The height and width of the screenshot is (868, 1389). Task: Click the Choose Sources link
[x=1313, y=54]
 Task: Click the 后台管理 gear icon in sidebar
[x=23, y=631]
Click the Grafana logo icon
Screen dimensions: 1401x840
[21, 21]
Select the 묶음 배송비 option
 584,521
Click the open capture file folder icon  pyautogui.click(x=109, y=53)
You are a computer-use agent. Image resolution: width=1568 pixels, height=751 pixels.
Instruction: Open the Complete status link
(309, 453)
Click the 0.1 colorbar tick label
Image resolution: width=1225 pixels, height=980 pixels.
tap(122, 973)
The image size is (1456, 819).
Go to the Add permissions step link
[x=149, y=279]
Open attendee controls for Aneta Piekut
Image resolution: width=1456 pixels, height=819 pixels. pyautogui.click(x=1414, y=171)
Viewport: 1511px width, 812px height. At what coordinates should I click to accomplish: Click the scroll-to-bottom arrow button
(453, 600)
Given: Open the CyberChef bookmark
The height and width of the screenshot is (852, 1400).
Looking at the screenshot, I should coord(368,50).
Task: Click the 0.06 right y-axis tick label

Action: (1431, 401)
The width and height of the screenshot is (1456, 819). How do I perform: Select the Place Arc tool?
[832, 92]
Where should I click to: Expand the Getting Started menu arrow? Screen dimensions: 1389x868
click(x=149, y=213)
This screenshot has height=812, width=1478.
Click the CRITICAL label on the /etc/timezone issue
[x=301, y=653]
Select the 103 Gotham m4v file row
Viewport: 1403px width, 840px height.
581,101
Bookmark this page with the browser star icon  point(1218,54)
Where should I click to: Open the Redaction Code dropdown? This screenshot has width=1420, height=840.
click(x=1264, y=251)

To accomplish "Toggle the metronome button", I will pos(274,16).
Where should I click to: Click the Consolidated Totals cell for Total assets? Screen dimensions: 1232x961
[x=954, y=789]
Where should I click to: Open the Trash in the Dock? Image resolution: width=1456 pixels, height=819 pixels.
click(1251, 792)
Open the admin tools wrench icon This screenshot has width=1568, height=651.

::::

### WHAT THIS TASK INVOLVES
Each line above should be copied exactly, with no line missing.

### RESPONSE TO THE TASK
The height and width of the screenshot is (868, 1389). Task: Click the Choose Sources link
[x=1313, y=54]
 Task: Click the 后台管理 gear icon in sidebar
[x=23, y=631]
Click the Grafana logo icon
Screen dimensions: 1401x840
[21, 21]
Select the 묶음 배송비 option
 584,521
Click the open capture file folder icon  pyautogui.click(x=109, y=53)
You are a computer-use agent. Image resolution: width=1568 pixels, height=751 pixels.
Instruction: Open the Complete status link
(309, 453)
Click the 0.1 colorbar tick label
Image resolution: width=1225 pixels, height=980 pixels.
tap(122, 973)
The image size is (1456, 819).
Go to the Add permissions step link
[x=149, y=279]
Open attendee controls for Aneta Piekut
Image resolution: width=1456 pixels, height=819 pixels. pyautogui.click(x=1414, y=171)
Viewport: 1511px width, 812px height. At what coordinates should I click to accomplish: Click the scroll-to-bottom arrow button
(453, 600)
Given: Open the CyberChef bookmark
The height and width of the screenshot is (852, 1400).
Looking at the screenshot, I should coord(368,50).
Task: Click the 0.06 right y-axis tick label

Action: (1431, 401)
The width and height of the screenshot is (1456, 819). How do I perform: Select the Place Arc tool?
[832, 92]
Where should I click to: Expand the Getting Started menu arrow? Screen dimensions: 1389x868
click(x=149, y=213)
This screenshot has height=812, width=1478.
Click the CRITICAL label on the /etc/timezone issue
[x=301, y=653]
Select the 103 Gotham m4v file row
Viewport: 1403px width, 840px height.
581,101
Bookmark this page with the browser star icon  point(1218,54)
Where should I click to: Open the Redaction Code dropdown? This screenshot has width=1420, height=840.
click(x=1264, y=251)

To accomplish "Toggle the metronome button", I will pos(274,16).
Where should I click to: Click the Consolidated Totals cell for Total assets? Screen dimensions: 1232x961
[x=954, y=789]
Where should I click to: Open the Trash in the Dock? Image resolution: width=1456 pixels, height=819 pixels.
click(1251, 792)
Open the admin tools wrench icon This screenshot has width=1568, height=651.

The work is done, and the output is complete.